Improving Minority Health by Monitoring Medicaid Quality, Disparities and Value

Schizophrenia is a serious and disabling mental illnesses, and is also associated with chronic medical comorbidities and premature mortality. Adequate treatment of persons with schizophrenia requires a broad array of services which are primarily financed by Medicaid. Despite high health care costs, most patients do not receive recommended mental or physical health care. While little is known about disparities in physical health care, minorities are known to be less likely to receive recommended mental health care than whites. A study that assessed overall mental health care quality with a composite measure found that for most of the 2000’s, overall quality of mental health care for fee-for-service (FFS) Medicaid beneficiaries with schizophrenia was only modest, and lower for blacks and Latinos compared to whites. While quality improved over time, racial/ethnic disparities were unchanged. The study also found geographic disparities, with quality varying both among states and among counties within states. County sociodemographic factors did not explain the results, suggesting a role for state and local policies. 

Improving quality of care while reducing quality disparities is a key objective of state Medicaid programs, particularly for high-needs beneficiaries such as those with schizophrenia and other serious mental illnesses (SMI). Achieving this goal is not easy for state governments confronted with multiple other priorities and Medicaid budgets strained by the demands of beneficiary populations that have grown due to larger societal dynamics. In the near term, states may favor policies primarily aimed at containing costs, as evidenced by the growth of Medicaid managed care both across and within states. Hence, state Medicaid programs are unlikely to adopt policies aimed at improving quality and equity of care unless they understand their budget impacts. Said differently, Medicaid programs need to understand these policies’ value and distributional trade-offs, or the cost to the Medicaid state program of producing high-quality care while also reducing quality disparities. While researchers have examined the associations between costs and quality, a framework for measuring and comparing the value of Medicaid-financed SMI care routinely delivered across racial/ethnic groups and locales is required to improve quality of care and reduce quality disparities.

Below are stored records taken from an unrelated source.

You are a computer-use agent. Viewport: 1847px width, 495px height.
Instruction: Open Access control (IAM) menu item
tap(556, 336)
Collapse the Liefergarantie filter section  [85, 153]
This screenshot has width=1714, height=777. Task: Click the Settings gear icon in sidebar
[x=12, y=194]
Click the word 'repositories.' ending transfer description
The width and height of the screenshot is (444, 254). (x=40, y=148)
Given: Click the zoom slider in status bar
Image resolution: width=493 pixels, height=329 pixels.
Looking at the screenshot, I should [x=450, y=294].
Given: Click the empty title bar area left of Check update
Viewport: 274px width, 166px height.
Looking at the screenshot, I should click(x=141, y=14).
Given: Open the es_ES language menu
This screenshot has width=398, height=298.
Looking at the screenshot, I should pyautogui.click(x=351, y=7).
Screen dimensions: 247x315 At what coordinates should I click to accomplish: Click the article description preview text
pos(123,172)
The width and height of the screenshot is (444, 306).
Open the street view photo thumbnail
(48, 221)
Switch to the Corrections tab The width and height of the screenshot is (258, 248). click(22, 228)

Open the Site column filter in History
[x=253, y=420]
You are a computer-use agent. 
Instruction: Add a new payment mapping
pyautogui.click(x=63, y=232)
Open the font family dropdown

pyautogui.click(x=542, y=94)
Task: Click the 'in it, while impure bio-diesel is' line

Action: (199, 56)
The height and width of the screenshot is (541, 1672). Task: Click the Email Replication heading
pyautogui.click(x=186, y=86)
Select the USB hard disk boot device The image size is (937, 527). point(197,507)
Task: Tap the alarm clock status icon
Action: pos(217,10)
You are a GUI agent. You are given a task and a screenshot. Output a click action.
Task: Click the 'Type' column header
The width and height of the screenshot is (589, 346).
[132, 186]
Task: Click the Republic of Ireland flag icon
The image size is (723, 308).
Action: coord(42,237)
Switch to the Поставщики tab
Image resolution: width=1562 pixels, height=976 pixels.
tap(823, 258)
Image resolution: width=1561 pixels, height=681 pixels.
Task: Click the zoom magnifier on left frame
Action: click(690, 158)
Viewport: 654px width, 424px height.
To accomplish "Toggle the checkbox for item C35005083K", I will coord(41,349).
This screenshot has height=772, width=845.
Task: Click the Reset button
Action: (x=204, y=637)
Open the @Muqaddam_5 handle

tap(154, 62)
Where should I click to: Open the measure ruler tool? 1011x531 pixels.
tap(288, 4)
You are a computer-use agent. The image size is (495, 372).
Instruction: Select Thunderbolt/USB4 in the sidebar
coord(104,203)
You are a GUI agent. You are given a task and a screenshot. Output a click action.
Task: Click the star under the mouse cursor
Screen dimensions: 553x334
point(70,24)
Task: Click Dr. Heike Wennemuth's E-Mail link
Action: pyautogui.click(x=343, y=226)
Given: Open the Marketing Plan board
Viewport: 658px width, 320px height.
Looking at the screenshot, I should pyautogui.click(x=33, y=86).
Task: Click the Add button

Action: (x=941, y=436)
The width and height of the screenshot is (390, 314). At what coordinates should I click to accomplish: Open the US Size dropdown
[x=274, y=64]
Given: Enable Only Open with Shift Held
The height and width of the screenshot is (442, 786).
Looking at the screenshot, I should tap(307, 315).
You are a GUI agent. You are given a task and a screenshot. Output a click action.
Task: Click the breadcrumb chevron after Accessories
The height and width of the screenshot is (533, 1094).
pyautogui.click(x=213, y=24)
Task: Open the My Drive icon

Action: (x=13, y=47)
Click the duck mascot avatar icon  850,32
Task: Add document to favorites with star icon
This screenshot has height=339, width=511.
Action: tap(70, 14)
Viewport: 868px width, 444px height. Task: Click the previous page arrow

In response to FOA 16-221, we propose a program of research that seeks to reduce health disparities and improve the health of minority populations served in publicly funded settings through measurement of quality disparities and other critical domains of Medicaid-financed care delivered to adults with schizophrenia. Our ultimate goal is to enable evidence-based policymaking by developing a user-friendly interactive tool to monitor quality, quality disparities, costs, and value, and determine cost of eliminating quality disparities. Our focus of inference is the county. Our main data sources include longitudinal Medicaid databases for a multi-year period starting in 2008 from five states (CA, GA, MS, MO, NY), two of which (MO, NY) are state data, that is, the type and breadth of data available to states’ policymakers and Medicaid analysts. Our Specific Aims are to:

AIM 1. Assess racial/ethnic and geographic disparities in quality of mental health care, physical health care, and overall care delivered to beneficiaries with schizophrenia. We will quantify variations in a composite quality measure and its sub-components among racial/ethnic groups, within and among counties and over time. .

AIM 2. Develop and implement a cost-effectiveness framework to assess the value of Medicaid care delivered to beneficiaries with schizophrenia. For each county we will estimate (a) incremental quality of care (the expected quality of care subtracted from that actually delivered); (b) incremental cost of care (the expected cost of care subtracted from the cost of care delivered); and (c) incremental net monetary benefit of care delivered. Counties with positive net monetary benefit will be considered as providing high-value care.

AIM 3. Using the statewide white population as a reference standard, determine the cost of eliminating racial/ethnic quality disparities. We will estimate county-specific racial/ethnic disparities in quality of care and will use the state’s average total health care costs for whites to estimate the cost of eliminating the quality disparities.   

AIM 4. Develop and pilot a user-friendly interactive tool to enable state Medicaid programs to monitor quality, quality disparities, costs, and value of Medicaid-financed schizophrenia care, and determine the cost of eliminating quality disparities. We will develop SAS and R functions for state Medicaid programs to measure and monitor policy-relevant outcomes of Medicaid-financed care. We will pilot the tool in NY and MO and will seek to disseminate to other states.

Research to advance performance measurement is foundational to efforts aimed at improving value of care—a goal of high significance for state Medicaid programs—and to enable evidence-based policymaking. We will use a cost-effectiveness framework to integrate quality and costs, and because value definitions are indifferent to the distributional effects of changes in value, we will quantitatively link disparities and costs of SMI care. Our work will allow policymakers to measure and monitor critical features of Medicaid-financed care.